— Goal of the exercise —
Write back every entry exactly as it reads, with the pictures left behind.
Available data Block Start
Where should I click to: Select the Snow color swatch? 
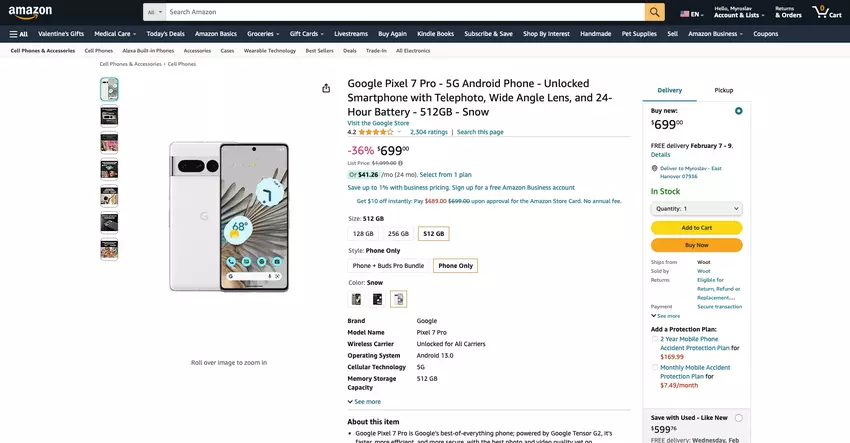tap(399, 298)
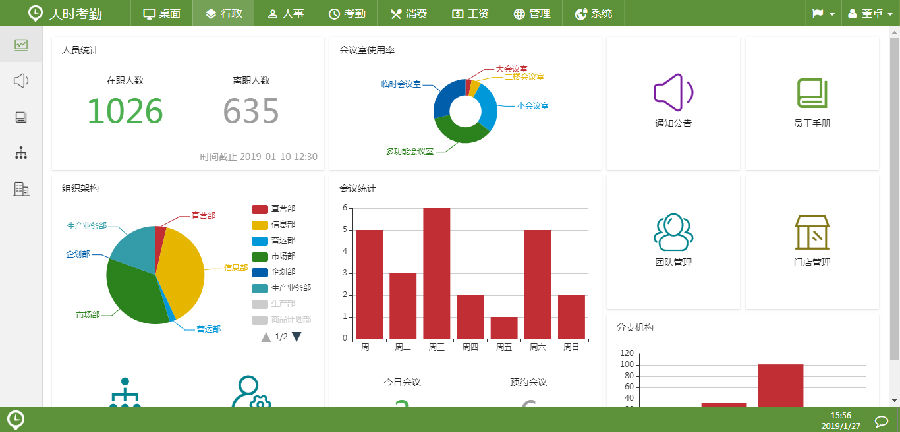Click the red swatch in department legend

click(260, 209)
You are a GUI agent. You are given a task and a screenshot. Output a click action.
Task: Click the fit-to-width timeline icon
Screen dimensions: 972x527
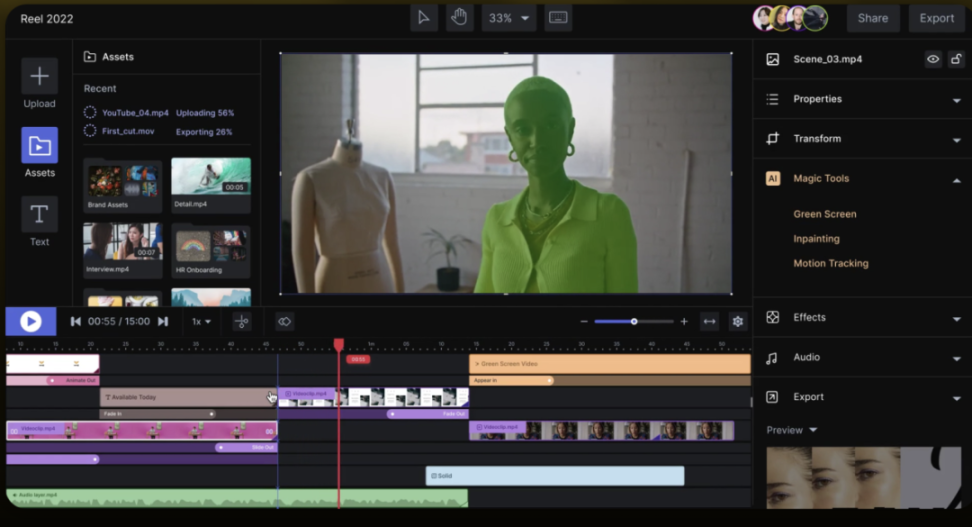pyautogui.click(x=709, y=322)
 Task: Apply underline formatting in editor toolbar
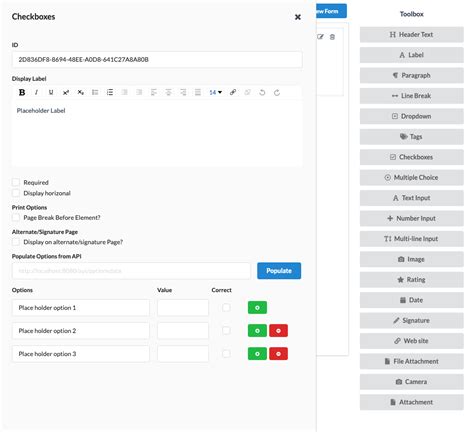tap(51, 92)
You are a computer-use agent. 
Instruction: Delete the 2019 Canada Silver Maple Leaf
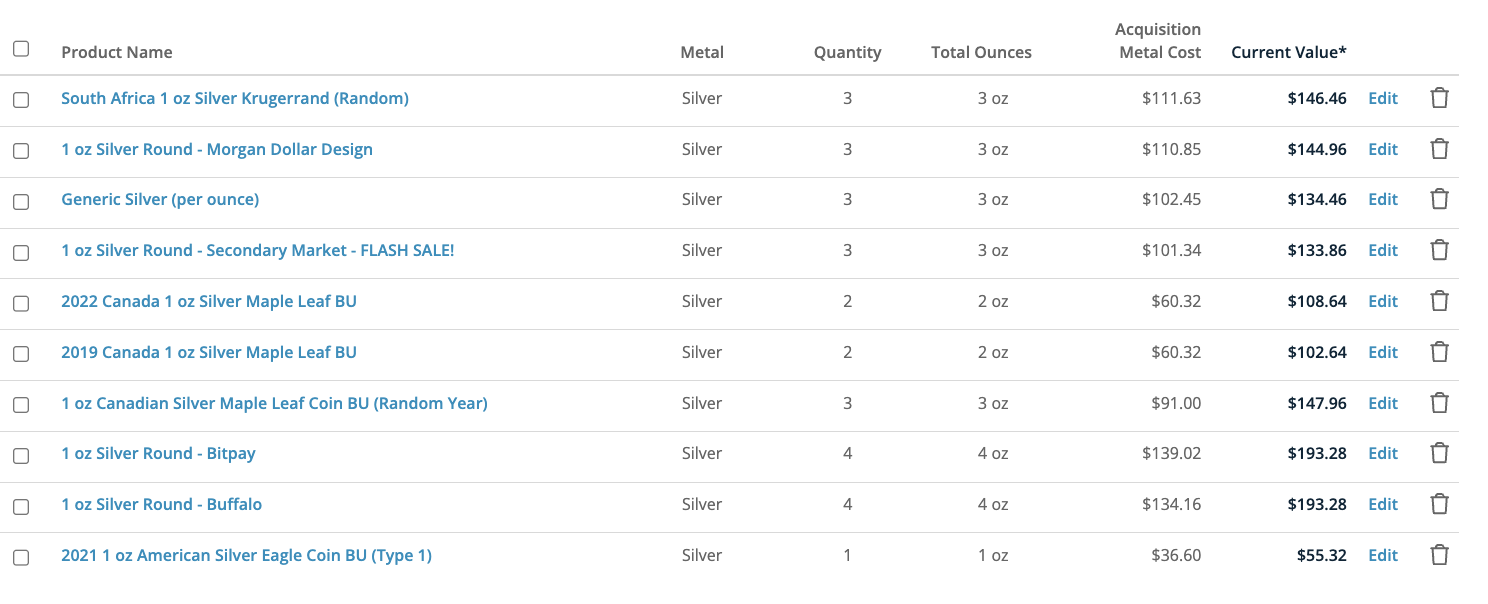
Available data Block End
— Solved problem —
Where should I click to: Select the Snow color swatch? 
tap(399, 298)
Click the red swatch in department legend

click(260, 209)
You are a GUI agent. You are given a task and a screenshot. Output a click action.
Task: Click the fit-to-width timeline icon
Screen dimensions: 972x527
pyautogui.click(x=709, y=322)
 Task: Apply underline formatting in editor toolbar
tap(51, 92)
You are a computer-use agent. 
Instruction: Delete the 2019 Canada Silver Maple Leaf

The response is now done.